14. Если сон – это высший пункт телесного расслабления, то глубокая скука – это высший пункт расслабления духовного. Чистая суматоха не создает ничего нового. Она воспроизводит и ускоряет уже имеющееся. Беньямин сожалеет о том, что эти гнезда расслабления и времени все больше исчезают в современном мире (in der Moderne). Люди больше «не ткут и не прядут»[16]. Скука – это «теплый серый плед, который подбит изнутри пламенеющей, цветастой шелковой подкладкой» и в который «мы заворачиваемся, когда видим сны». «В арабесках этой подкладки мы дома»15. С исчезновением расслабления «уходит дар прислушиваться» и «исчезает сообщество слушающих»[17]. Ему диаметрально противоположно наше активное сообщество. «Дар прислушиваться» основывается именно на способности к тихому, созерцательному вниманию, к которому у гиперактивного эго нет доступа.

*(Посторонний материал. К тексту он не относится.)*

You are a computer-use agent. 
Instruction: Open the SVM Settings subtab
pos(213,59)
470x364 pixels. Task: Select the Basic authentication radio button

Тот, кому наскучит ходьба и кто при этом не стерпит скуки, будет беспокойно и нервно ходить туда-сюда или входить то в одну, то в другую деятельность. Но тот, кто проще стерпит скуку, через какое-то время поймет, что ему, возможно, наскучивает ходьба как таковая. Поэтому он будет склонен к тому, чтобы изобрести совершенно новое движение. Пробежка или бег – это не новый ход. Это ускоренная ходьба. А вот танец или парение представляют собой совершенно другое движение. Только человек умеет танцевать. Возможно, при ходьбе его охватила глубокая скука, так что во время этого приступа он перешел с бега на танец. В сравнении с линейным, прямым шагом танец с его вычурными движениями – это роскошь, которая полностью ускользает от принципа достижений.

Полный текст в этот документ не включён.